| TASK BRIEF |
An exact copy of the entries below is required, with all pictures removed.

| PROVIDED MATERIAL |
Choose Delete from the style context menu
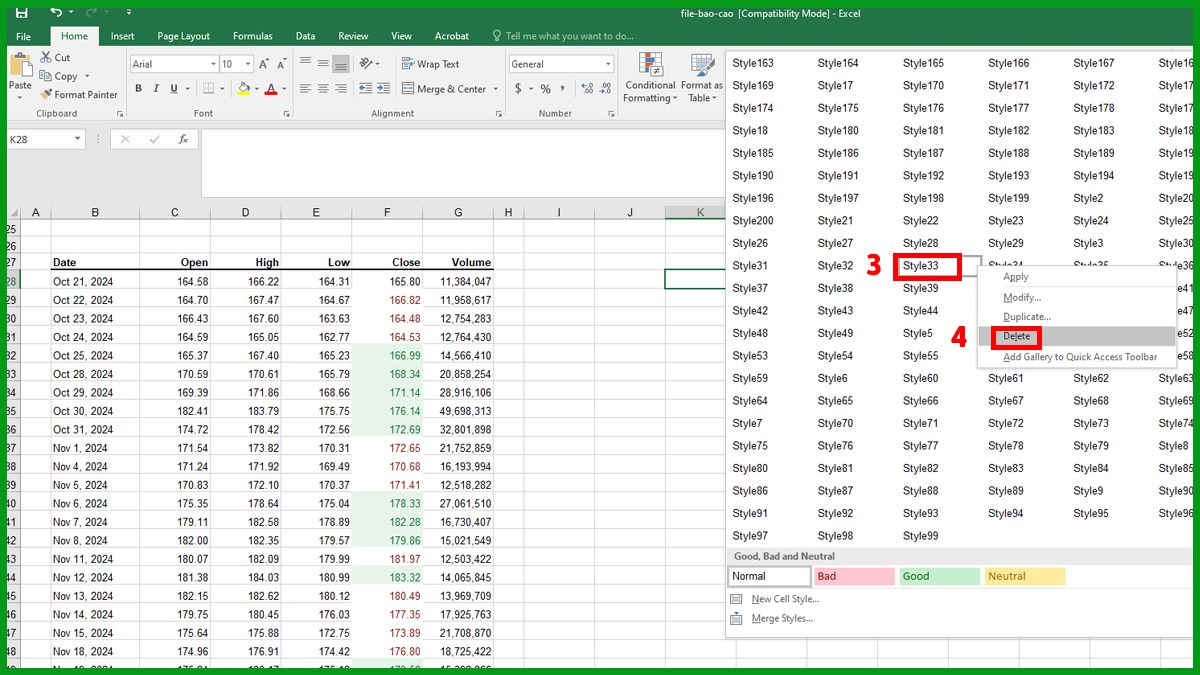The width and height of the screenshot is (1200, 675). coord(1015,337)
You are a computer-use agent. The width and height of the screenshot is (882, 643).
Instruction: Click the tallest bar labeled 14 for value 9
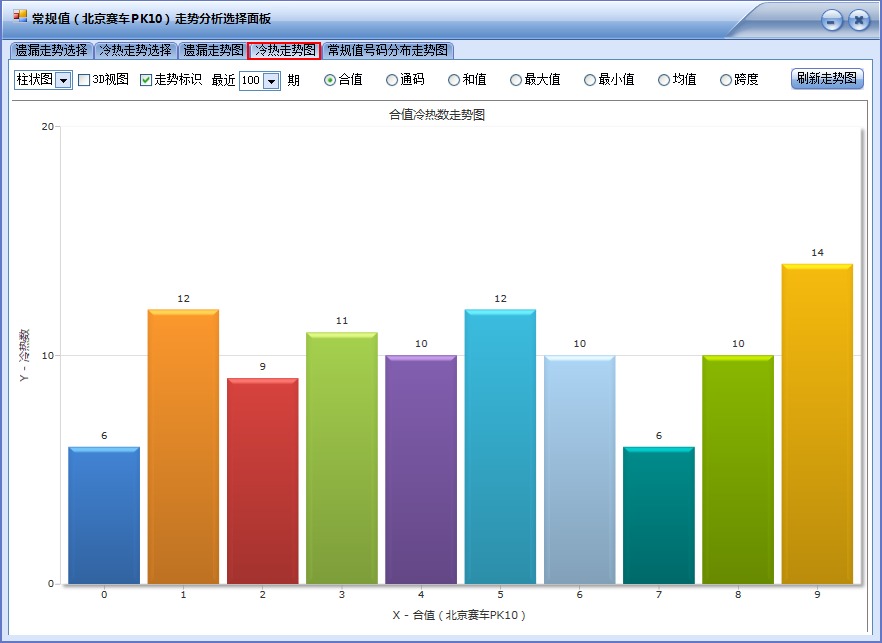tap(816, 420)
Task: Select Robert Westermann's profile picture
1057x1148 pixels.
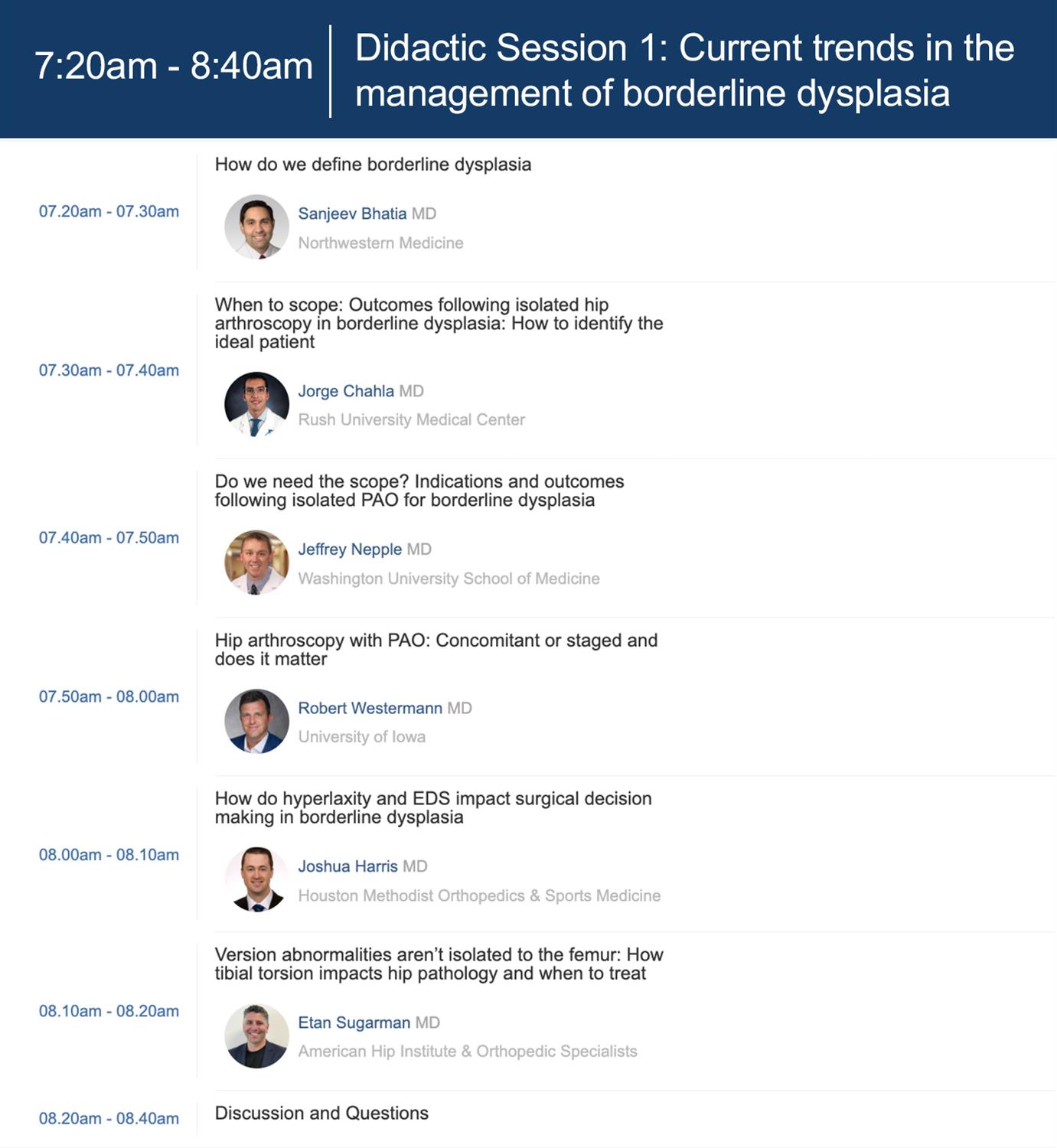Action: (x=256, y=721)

| ANSWER SPACE |
Choose Delete from the style context menu
The width and height of the screenshot is (1200, 675). coord(1015,337)
You are a computer-use agent. The width and height of the screenshot is (882, 643).
Instruction: Click the tallest bar labeled 14 for value 9
tap(816, 420)
Task: Select Robert Westermann's profile picture
1057x1148 pixels.
Action: (x=256, y=721)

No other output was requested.